Total time: 1876 us + 81.6 us = 1957 us

NOTE: Waiting time in the output queue could be by far the highest contributor to the overall latency, hence it is important to accurately establish how many independent devices can be potentially sending high priority packets to the same destination device. If, for example, there are only 10 such devices, instead of 24 as assumed in the calculation above, waiting time can get reduced down to: 9*(1000B + 20B (preamble, IPG) )*8b / 100Mb/s = 734 us

Putting it all together we get: 81.6us + 12.06us + 12.06us + 1957 us = 2062 us or 2.06 ms
 

Conclusion
The calculations shown here give an example of how worst case latency in a Switched Ethernet network can be estimated. There are a few other things, however, that are important to note:

  1. Ethernet is a Best Effort technology. Switches will drop packets as soon as their memory and FIFOs fill up, hence it is important to plan for lower than maximum network utilization.
     
  2. TCP and UDP protocols used over Ethernet are notorious for generating bursty traffic patterns. Even when a network is underutilized, if every network device starts sending a large number of packets at once, the switch packet memory might overflow. Therefore, network design should look into how much packet memory is available and allocate memory based on packet priority, starting to drop low priority packets first if overflow occurs.

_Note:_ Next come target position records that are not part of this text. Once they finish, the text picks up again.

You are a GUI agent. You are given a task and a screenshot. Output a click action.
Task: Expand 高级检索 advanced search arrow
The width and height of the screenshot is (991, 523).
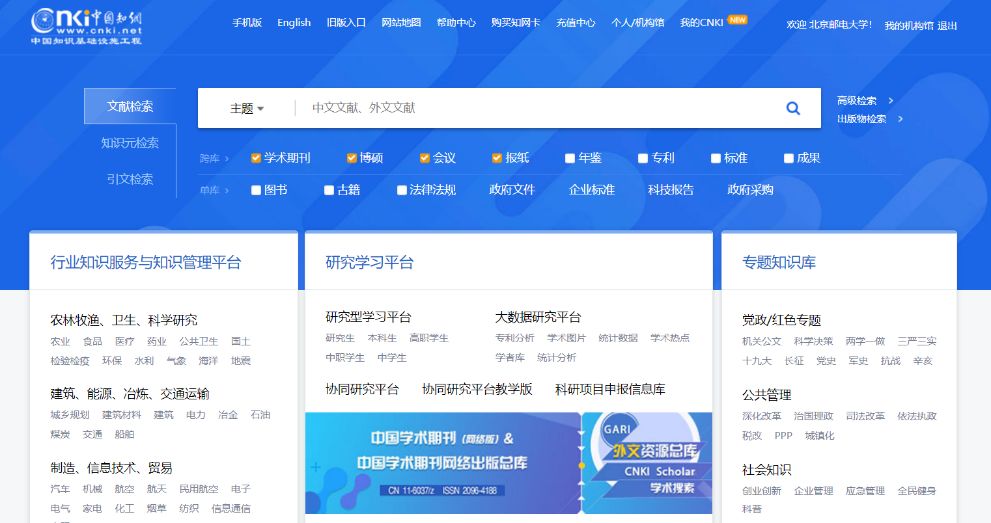(891, 100)
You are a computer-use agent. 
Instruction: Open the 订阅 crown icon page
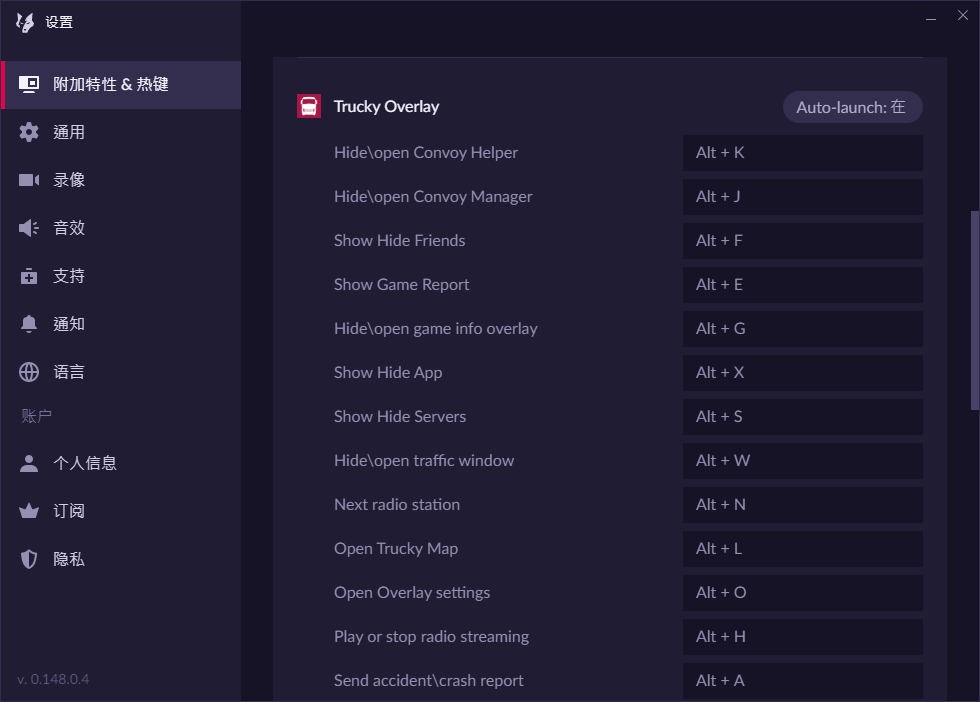[x=29, y=511]
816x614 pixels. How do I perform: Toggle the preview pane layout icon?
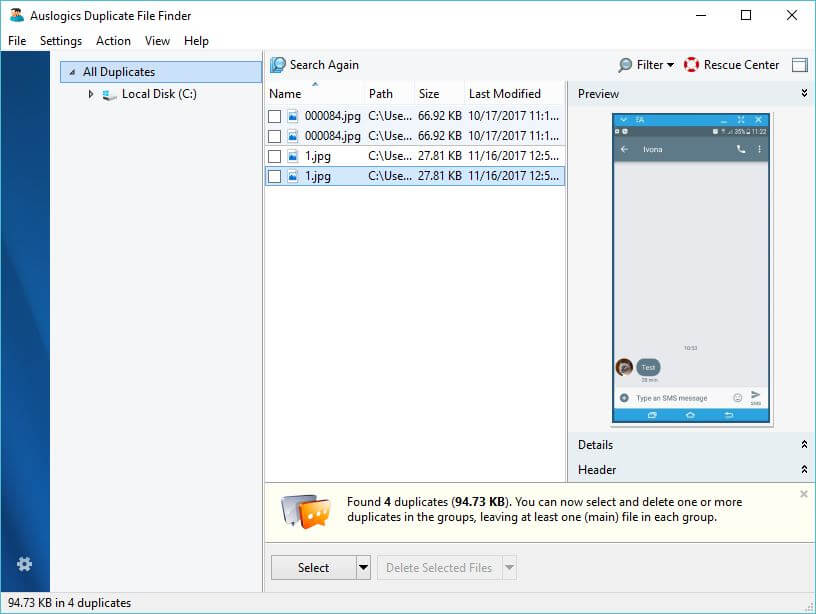tap(799, 65)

  3. Another aspect of network design is the end nodes themselves. The operating system needs to support latency expectations. If the operating system is tied up with some task for an extended amount of time without servicing Ethernet packets, that in turn might create FIFO congestion on the device itself. As a response, the Ethernet controller might invoke Ethernet flow control to throttle down packet transmission from the switch, moving congestion further upstream in the network. Therefore network design shall insure that devices are capable of handling the expected amount of traffic, and that they are able to assign packet priorities and differentiate their handling.